北朝鮮の金総書記は2023年末、南北を「敵対的な2国家関係」と位置づけ、昨年には軍事境界線の北朝鮮側にある南北間の道路や鉄道路線を爆破したほか、韓国との軍事境界線に沿って壁の設置を試みるなど、「反統一政策」を進めている。

一方、李政権は、ユン・ソギョル(尹錫悦)前政権で悪化した北朝鮮との関係改善を図ろうとしている。民間団体が行っている、北朝鮮に向けた体制批判のビラ散布の中止を求めたほか、南北軍事境界線付近での対北朝鮮宣伝放送を中止した。放送は、北朝鮮が韓国に向けて汚物などをぶら下げた風船を飛ばしたことへの対抗措置として、昨年、6年ぶりに再開した。大スピーカーを使って行われ、内容は、韓国の民主主義制度が北朝鮮の政治制度よりも優れていることへのアピールや、北朝鮮の体制批判、韓国や海外のニュース、韓国の歌などで、放送は北朝鮮軍の兵士に与える心理的影響が大きいとされる。しかし、先月、李氏の指示の下、韓国軍はこの放送を中止した。こうした措置は、南北の緊張緩和と対話に向けた新政権のメッセージと捉えることができた。また、時を同じくして、北朝鮮も韓国に向け流していた「騒音放送」を中断した。韓国側の措置に呼応した動きとして、当時、注目された。

政権発足後からこれまで、北朝鮮に秋波を送り続けてきた李政権だが、与正氏は28日の談話で、韓国側の融和を図ろうとする対応に「やるべきではなかったことを元に戻したに過ぎない。評価されるようなことにはならない」と切り捨てた。

与正氏の談話を受け、韓国大統領室は28日、平和定着のための努力を続けるとの立場を示した。また、統一部も「政府は北の反応に一喜一憂せず、和解と協力の南北関係をつくり、朝鮮半島の平和・共存を実現するための努力を一貫して推進していく」と明らかにした。進めようとしている融和的な政策が、北朝鮮側から冷徹に突き返された形の李大統領は28日、「平和的な雰囲気の中で韓国と北朝鮮の信頼の回復が最も重要だ」と述べ、引き続き対話を呼びかける考えを示した。

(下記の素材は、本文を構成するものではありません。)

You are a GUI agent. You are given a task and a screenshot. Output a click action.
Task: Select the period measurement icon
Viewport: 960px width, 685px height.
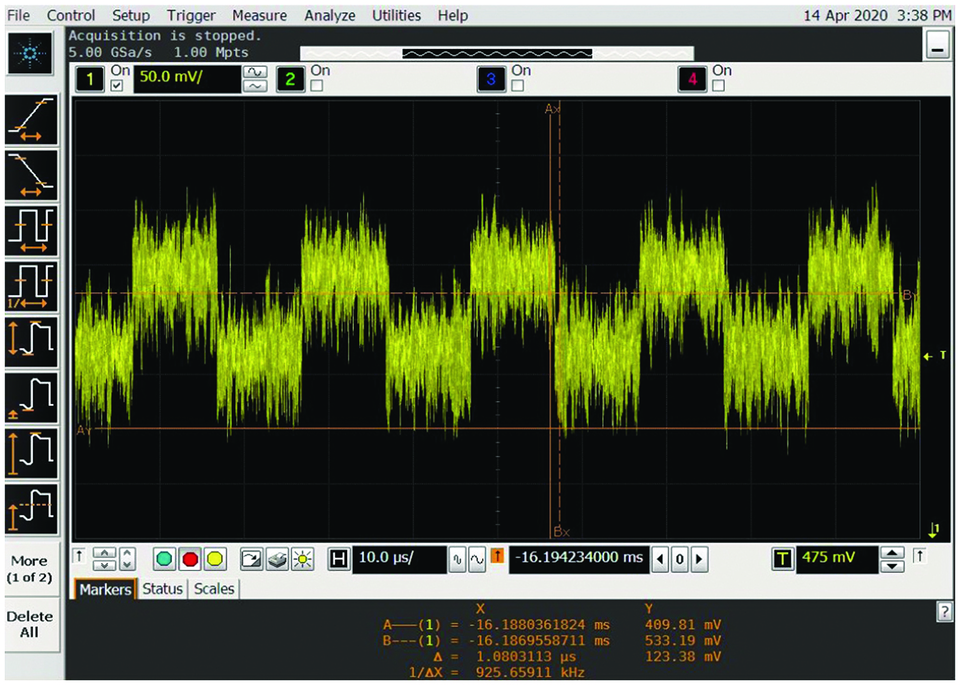[x=32, y=231]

一方、与正氏は談話の中で、「李在明政権の発足直後から韓国がそれなりに続けている『誠意ある努力』の細部」とも表現した。韓国紙のハンギョレは、「李在明政権が6月4日の発足以降取ってきた対北朝鮮措置を、間接引用符をつけて自身の考えではないことを強調する形式は取ったものの、『誠意ある努力』と表現した部分に注目する必要がある」と指摘した。李政権の姿勢を一定の評価はしているとも読み取れ、韓国側が模索している対話に、北朝鮮が今後、取り合うことになるのか注目される。